Leave the pictures out, and repeat exactly each line from the one that holds "Viewport: 1024px width, 576px height." through the final line of the entries below.
Segment Start: EXTRACTED ENTRIES
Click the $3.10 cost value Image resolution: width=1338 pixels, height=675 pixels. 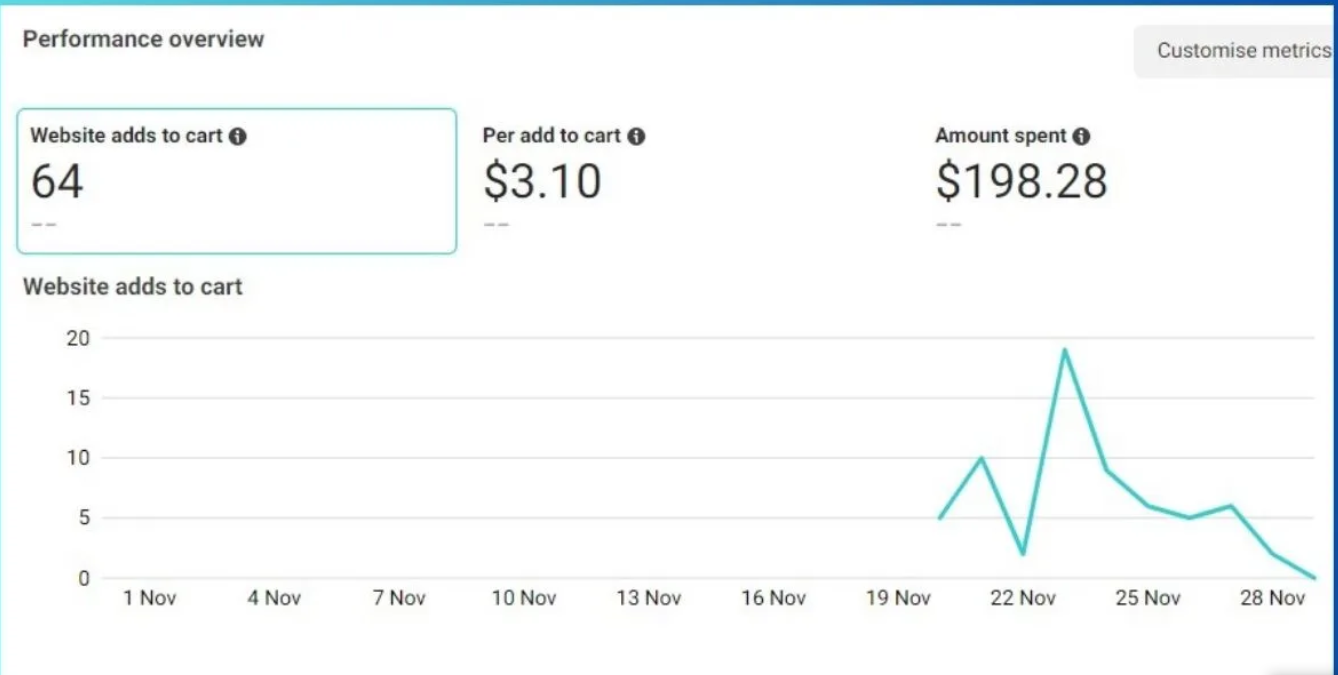pos(542,182)
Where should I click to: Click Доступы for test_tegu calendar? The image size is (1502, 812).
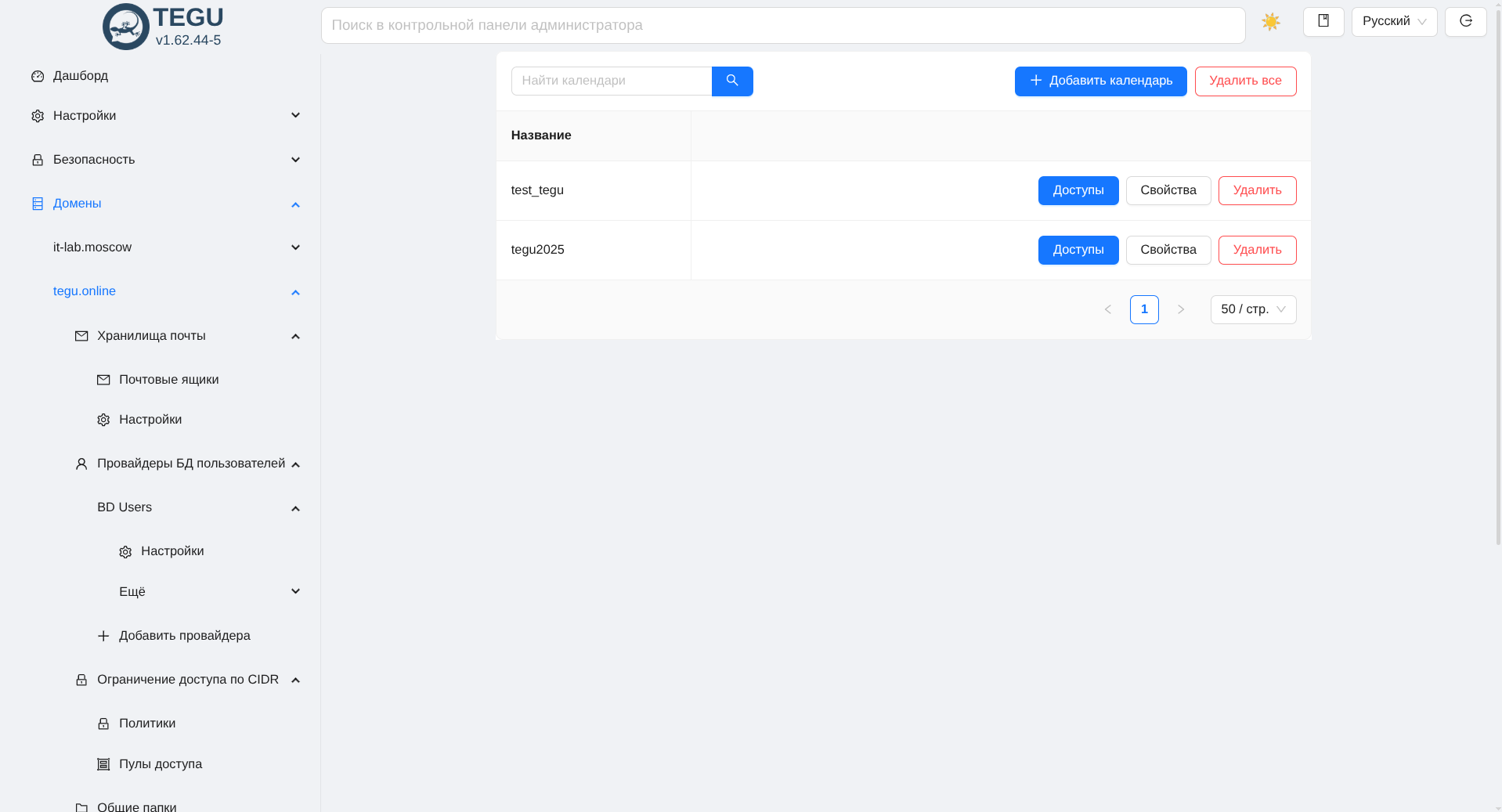pyautogui.click(x=1078, y=190)
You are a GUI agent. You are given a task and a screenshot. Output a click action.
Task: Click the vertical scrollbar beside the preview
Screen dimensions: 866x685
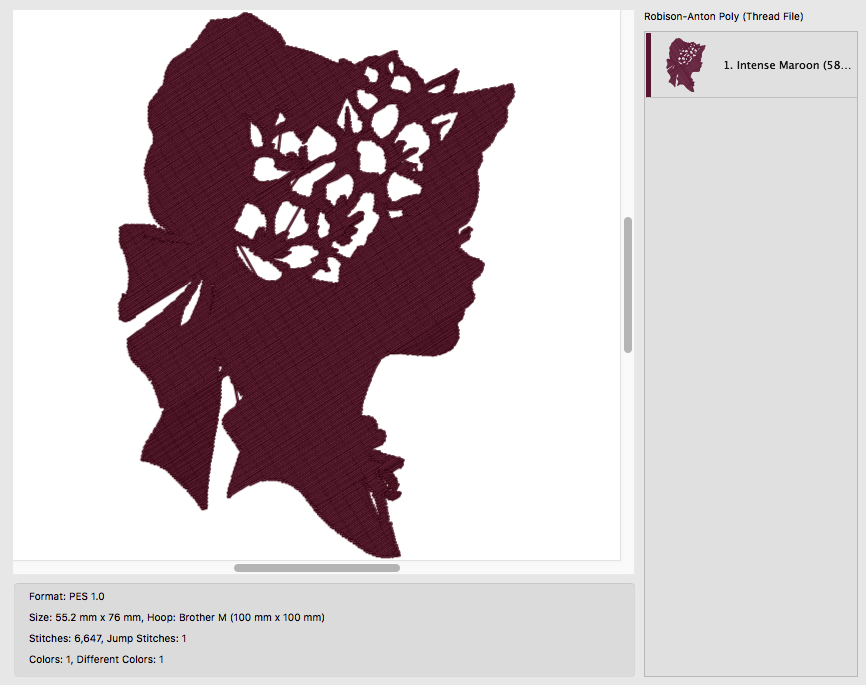point(627,284)
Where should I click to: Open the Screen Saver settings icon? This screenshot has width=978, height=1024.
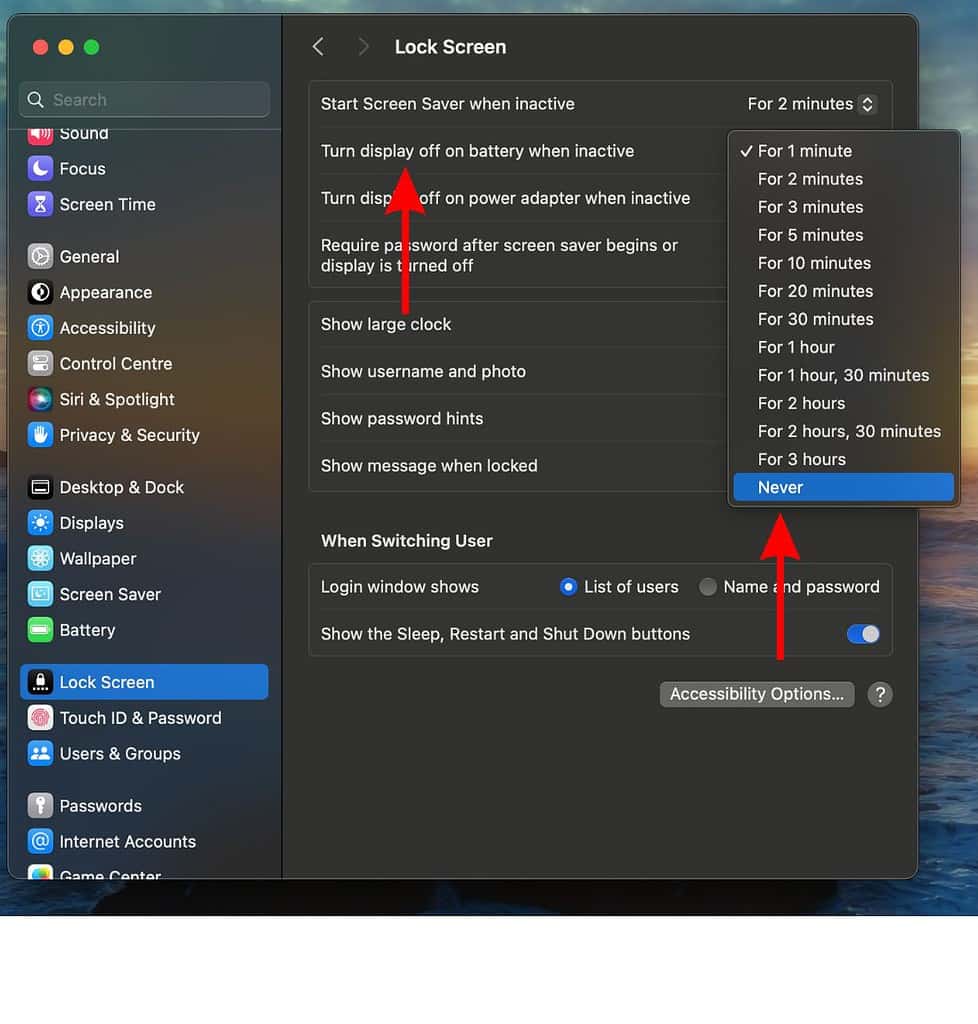39,594
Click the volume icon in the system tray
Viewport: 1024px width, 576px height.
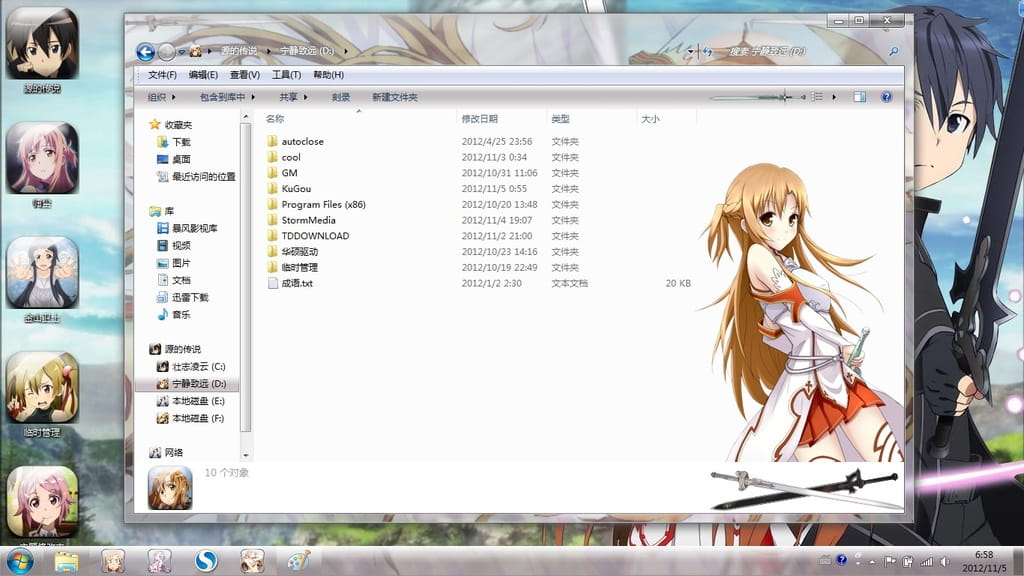(x=944, y=562)
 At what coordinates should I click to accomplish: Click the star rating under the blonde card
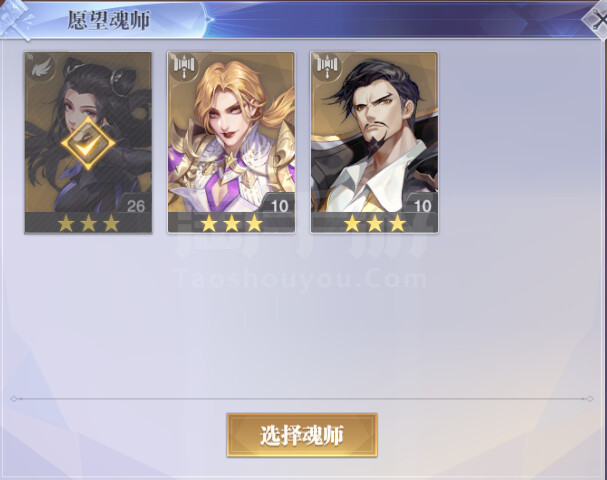231,223
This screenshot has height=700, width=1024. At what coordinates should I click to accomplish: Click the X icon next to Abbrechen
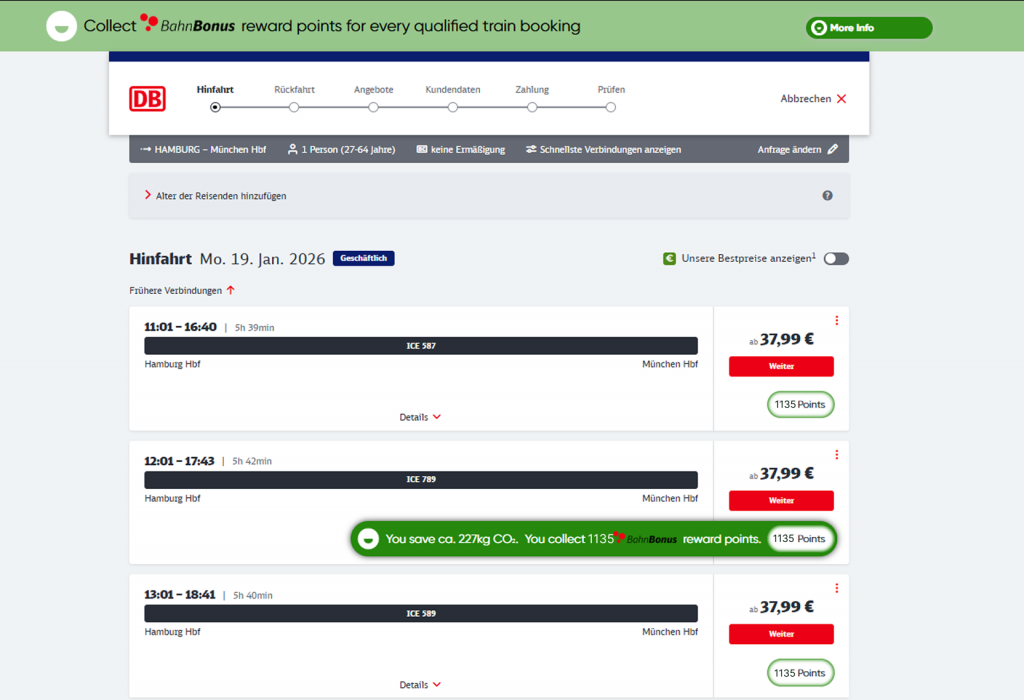point(841,99)
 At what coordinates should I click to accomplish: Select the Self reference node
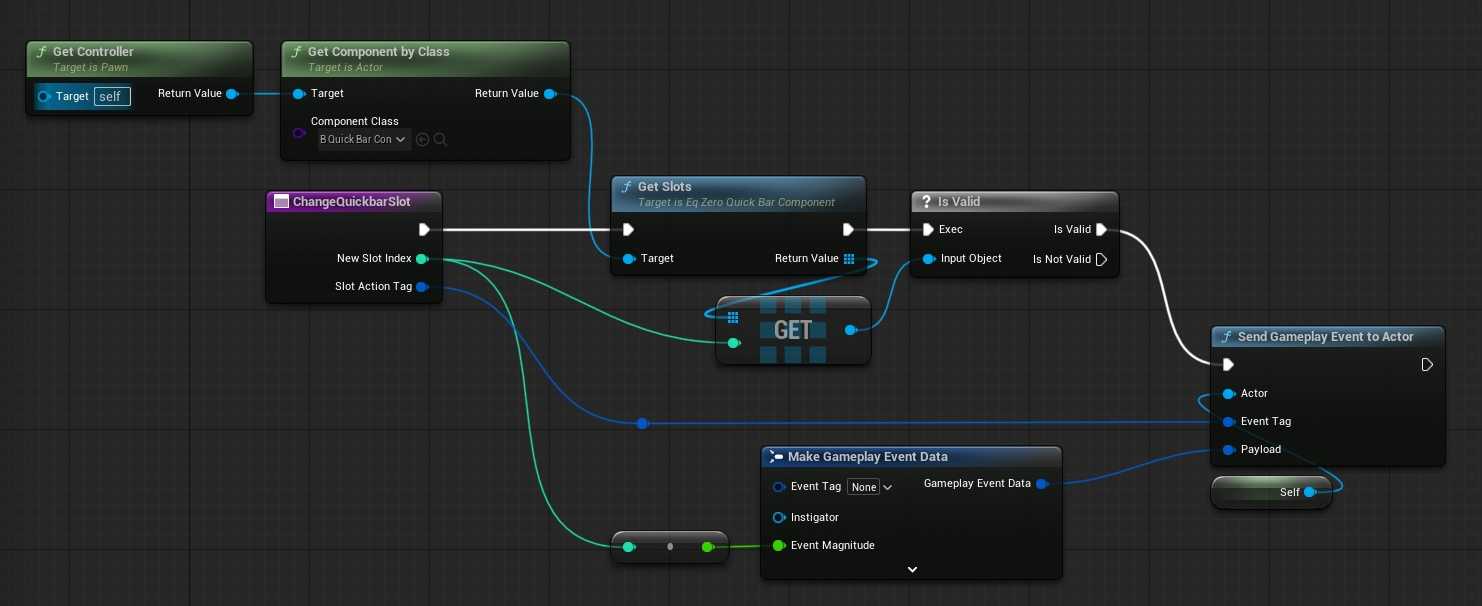pos(1270,492)
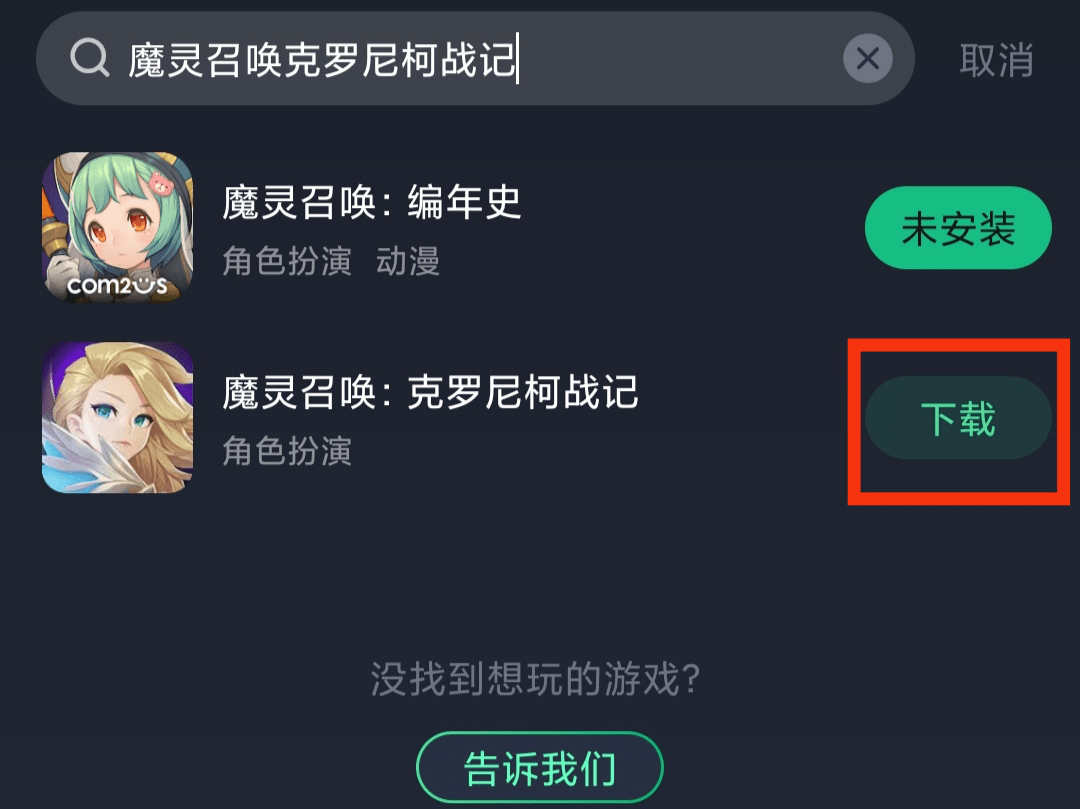Focus the 魔灵召唤克罗尼柯战记 search field text
This screenshot has height=809, width=1080.
pos(322,60)
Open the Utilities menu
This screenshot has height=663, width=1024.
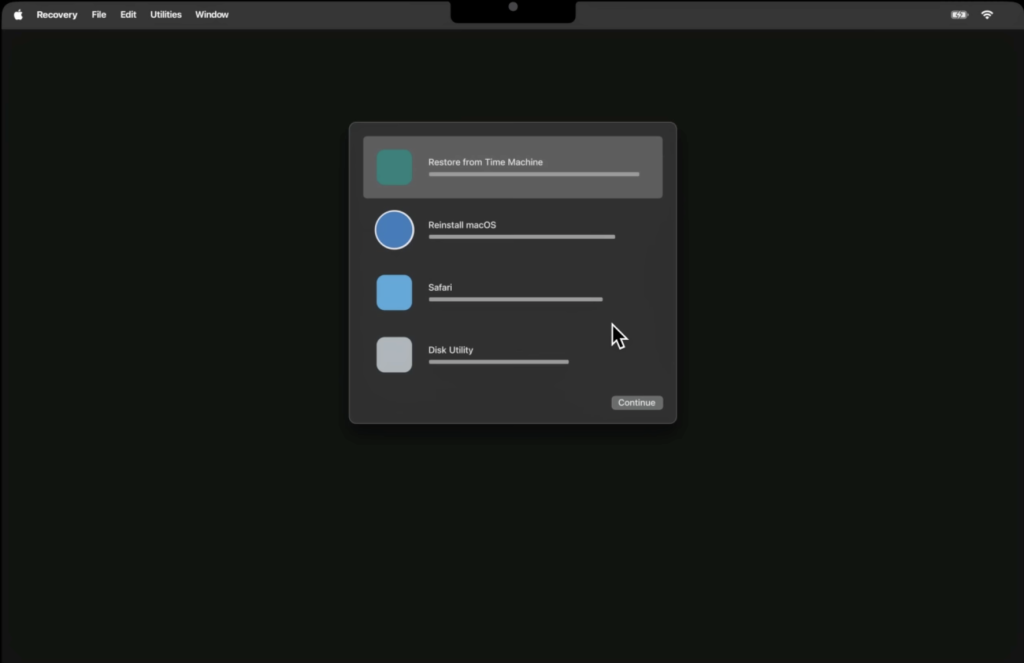pos(165,14)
Segment End: EXTRACTED ENTRIES
◆ TASK SOLUTION ◆
Viewport: 1024px width, 576px height.
(x=944, y=562)
 At what coordinates should I click to accomplish: Click the star rating under the blonde card
231,223
This screenshot has height=700, width=1024. At what coordinates should I click to accomplish: Click the X icon next to Abbrechen
point(841,99)
 At what coordinates should I click to accomplish: Select the Self reference node
pos(1270,492)
Focus the 魔灵召唤克罗尼柯战记 search field text
This screenshot has height=809, width=1080.
pos(322,60)
Open the Utilities menu
This screenshot has height=663, width=1024.
pos(165,14)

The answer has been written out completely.